Interview Coding in MAXQDA: Step-by-Step Beginner Guide

Last Updated on 1 week ago by Grace Nyambura

If you have interview transcripts and no idea how to start analysing them, this article is for you. I’m going to show you how to do interview coding in MAXQDA — from importing your transcripts and creating your first code, to building a complete code list ready for theme development.

This is the first article in a three-part MAXQDA series. Once you’ve finished here, the next steps are developing themes in MAXQDA and reporting your thematic analysis findings. Or if you want to see the full workflow in one place, the complete MAXQDA qualitative analysis tutorial covers all three stages.

In the past four years I’ve helped more than 600 PhD students analyse qualitative data using MAXQDA. Here is the exact process I use with every new set of transcripts.

Quick Answer: Interview coding in MAXQDA means reading your transcripts, highlighting meaningful passages, and attaching interpretive labels (codes) to them inside MAXQDA’s document browser. The five steps below walk through the full process from a blank project to a complete code list.

What Is Qualitative Coding? (A Simple Definition)

A qualitative code is a label or an interpretive statement attached to any piece of data that is relevant to your research question or objectives.

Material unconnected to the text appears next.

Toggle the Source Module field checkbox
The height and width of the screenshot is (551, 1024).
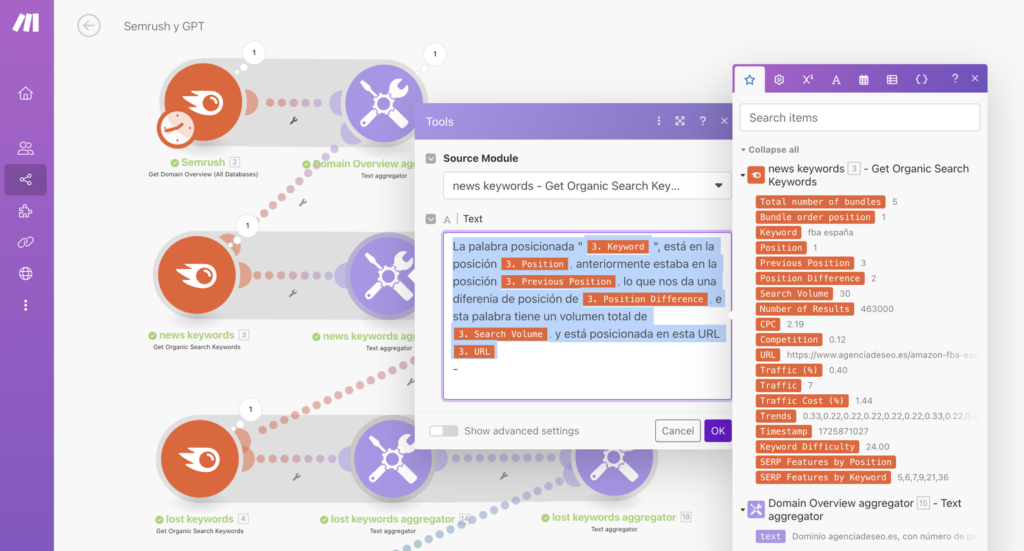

The emphasis is on interpretive. You are not just summarising what a participant said — you are interpreting what it means in the context of your study. A good code captures the essence of a passage in a short phrase that would make sense to someone who has not read the transcript. For a more detailed grounding in how qualitative coding works before you touch MAXQDA, Scribbr’s guide to thematic analysis is a helpful starting point.

Coding is the foundation of thematic analysis. Get good codes and everything downstream — themes, findings, write-up — becomes much easier. Rush the coding and you will pay for it later.

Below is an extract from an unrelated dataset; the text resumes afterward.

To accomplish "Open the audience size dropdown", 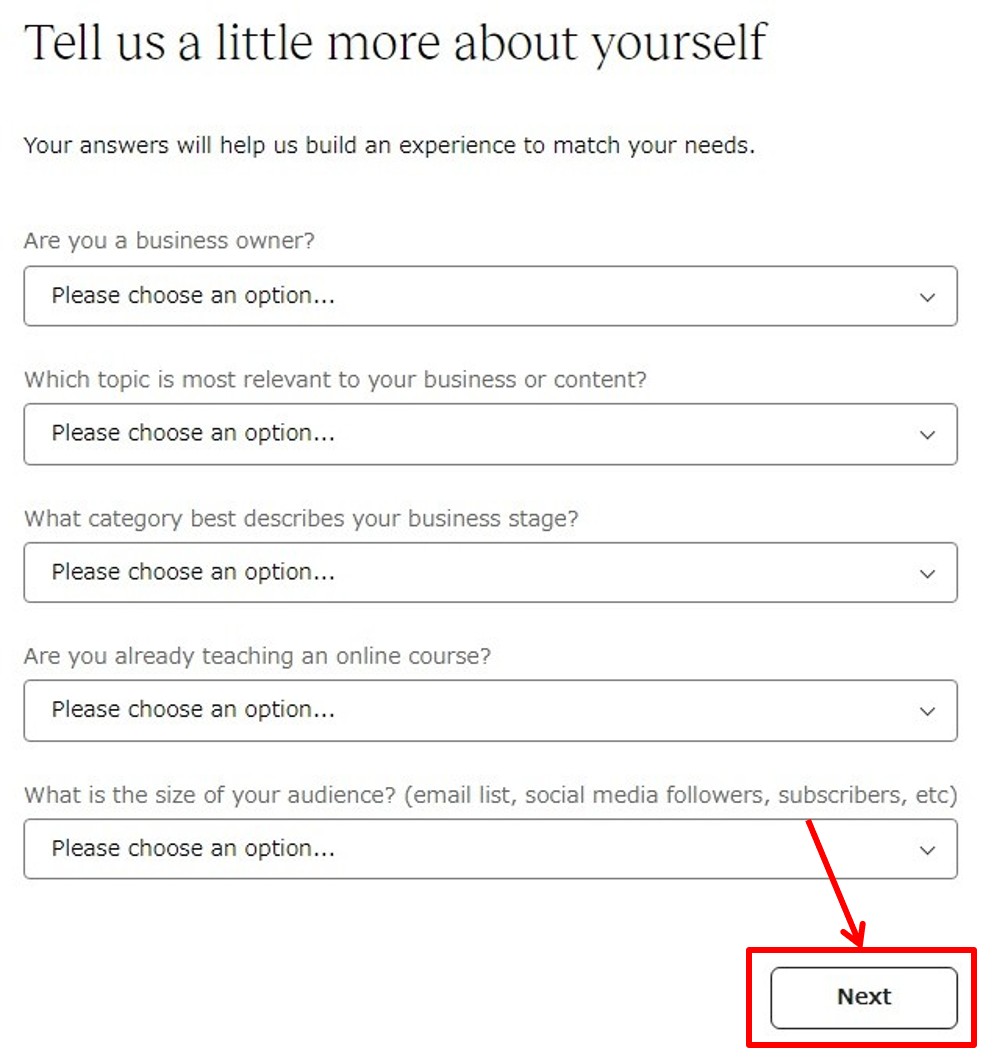I will (x=490, y=849).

What Does a Good Code Look Like? (3 Real Examples)

 Before going into MAXQDA, let me show you three real codes I developed from interview transcripts. These will give you a feel for the level of interpretation you should be aiming for.

The transcript extract below is from an interview about family finances. The interviewee says: “I’m the one paying my children’s school fees. God is helping me with the little amount of money they pay me for my salary as a classroom teacher — I was able to pay their school fees and that is why I register them in that public school.”

Interview extract highlighted for coding in MAXQDA
Interview extract highlighted for coding in MAXQDA
Code 1
Prominent financial challenges as the sole provider for children’s education
Code 2
Lacks the funds to enroll daughter in a better school

From a different extract about a scholarship selection process: “The students that merited it will go for it — just those brilliant people, at least from first position, they will select people that will write the exams.”

Code 3
Scholarship awarded based on academic merit
Financial challenges code created from interview in MAXQDA
Financial challenges code created from interview in MAXQDA
Lacks funds to enroll daughter code created in MAXQDA
Lacks funds to enroll daughter code created in MAXQDA
Scholarship awarded based on merit code created in MAXQDA
Scholarship awarded based on merit code created in MAXQDA
Overjoyed code created from interview transcript in MAXQDA

Notice that none of these codes are just a summary. Each one interprets what the participant is communicating — what it means for their lived experience, not just what they said.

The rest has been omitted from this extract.